▶ [PEDIDO] Por favor, converta todas as linhas da listagem abaixo em uma lista JSON de strings, com uma string por linha e sem as linhas em branco.

Entradas para localizar textos e elementos
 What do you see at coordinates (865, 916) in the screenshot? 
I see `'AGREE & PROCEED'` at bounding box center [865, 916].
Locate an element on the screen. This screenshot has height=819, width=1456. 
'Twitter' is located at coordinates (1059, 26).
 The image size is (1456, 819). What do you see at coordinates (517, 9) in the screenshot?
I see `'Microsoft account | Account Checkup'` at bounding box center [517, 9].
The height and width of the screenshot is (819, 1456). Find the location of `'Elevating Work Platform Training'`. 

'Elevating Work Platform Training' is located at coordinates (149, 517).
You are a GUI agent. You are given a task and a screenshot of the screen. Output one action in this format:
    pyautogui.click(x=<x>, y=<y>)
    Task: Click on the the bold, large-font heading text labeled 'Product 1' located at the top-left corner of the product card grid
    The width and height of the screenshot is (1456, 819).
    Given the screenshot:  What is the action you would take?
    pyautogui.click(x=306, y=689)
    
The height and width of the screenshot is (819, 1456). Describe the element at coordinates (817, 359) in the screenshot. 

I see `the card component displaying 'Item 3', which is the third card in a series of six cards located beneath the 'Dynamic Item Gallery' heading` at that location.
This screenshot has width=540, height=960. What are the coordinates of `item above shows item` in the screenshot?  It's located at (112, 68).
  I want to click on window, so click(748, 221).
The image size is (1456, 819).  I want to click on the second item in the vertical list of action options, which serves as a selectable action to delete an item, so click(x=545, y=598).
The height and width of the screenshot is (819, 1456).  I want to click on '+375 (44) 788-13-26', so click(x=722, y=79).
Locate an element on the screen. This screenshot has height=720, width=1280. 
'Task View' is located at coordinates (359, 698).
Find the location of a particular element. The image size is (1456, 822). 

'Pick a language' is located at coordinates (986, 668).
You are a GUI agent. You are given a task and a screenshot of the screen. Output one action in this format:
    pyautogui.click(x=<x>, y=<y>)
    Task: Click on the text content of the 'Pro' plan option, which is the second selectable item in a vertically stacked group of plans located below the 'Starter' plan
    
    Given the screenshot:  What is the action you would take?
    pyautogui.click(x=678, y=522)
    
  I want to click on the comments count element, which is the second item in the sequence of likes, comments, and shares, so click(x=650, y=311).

▶ [SOLUÇÃO ESCRITA]
[
  " What do you see at coordinates (865, 916) in the screenshot? ",
  "I see `'AGREE & PROCEED'` at bounding box center [865, 916].",
  "Locate an element on the screen. This screenshot has height=819, width=1456. ",
  "'Twitter' is located at coordinates (1059, 26).",
  " The image size is (1456, 819). What do you see at coordinates (517, 9) in the screenshot?",
  "I see `'Microsoft account | Account Checkup'` at bounding box center [517, 9].",
  "The height and width of the screenshot is (819, 1456). Find the location of `'Elevating Work Platform Training'`. ",
  "'Elevating Work Platform Training' is located at coordinates (149, 517).",
  "You are a GUI agent. You are given a task and a screenshot of the screen. Output one action in this format:",
  "    pyautogui.click(x=<x>, y=<y>)",
  "    Task: Click on the the bold, large-font heading text labeled 'Product 1' located at the top-left corner of the product card grid",
  "    The width and height of the screenshot is (1456, 819).",
  "    Given the screenshot:  What is the action you would take?",
  "    pyautogui.click(x=306, y=689)",
  "The height and width of the screenshot is (819, 1456). Describe the element at coordinates (817, 359) in the screenshot. ",
  "I see `the card component displaying 'Item 3', which is the third card in a series of six cards located beneath the 'Dynamic Item Gallery' heading` at that location.",
  "This screenshot has width=540, height=960. What are the coordinates of `item above shows item` in the screenshot?  It's located at (112, 68).",
  "  I want to click on window, so click(748, 221).",
  "The image size is (1456, 819).  I want to click on the second item in the vertical list of action options, which serves as a selectable action to delete an item, so click(x=545, y=598).",
  "The height and width of the screenshot is (819, 1456).  I want to click on '+375 (44) 788-13-26', so click(x=722, y=79).",
  "Locate an element on the screen. This screenshot has height=720, width=1280. ",
  "'Task View' is located at coordinates (359, 698).",
  "Find the location of a particular element. The image size is (1456, 822). ",
  "'Pick a language' is located at coordinates (986, 668).",
  "You are a GUI agent. You are given a task and a screenshot of the screen. Output one action in this format:",
  "    pyautogui.click(x=<x>, y=<y>)",
  "    Task: Click on the text content of the 'Pro' plan option, which is the second selectable item in a vertically stacked group of plans located below the 'Starter' plan",
  "    Given the screenshot:  What is the action you would take?",
  "    pyautogui.click(x=678, y=522)",
  "  I want to click on the comments count element, which is the second item in the sequence of likes, comments, and shares, so click(x=650, y=311)."
]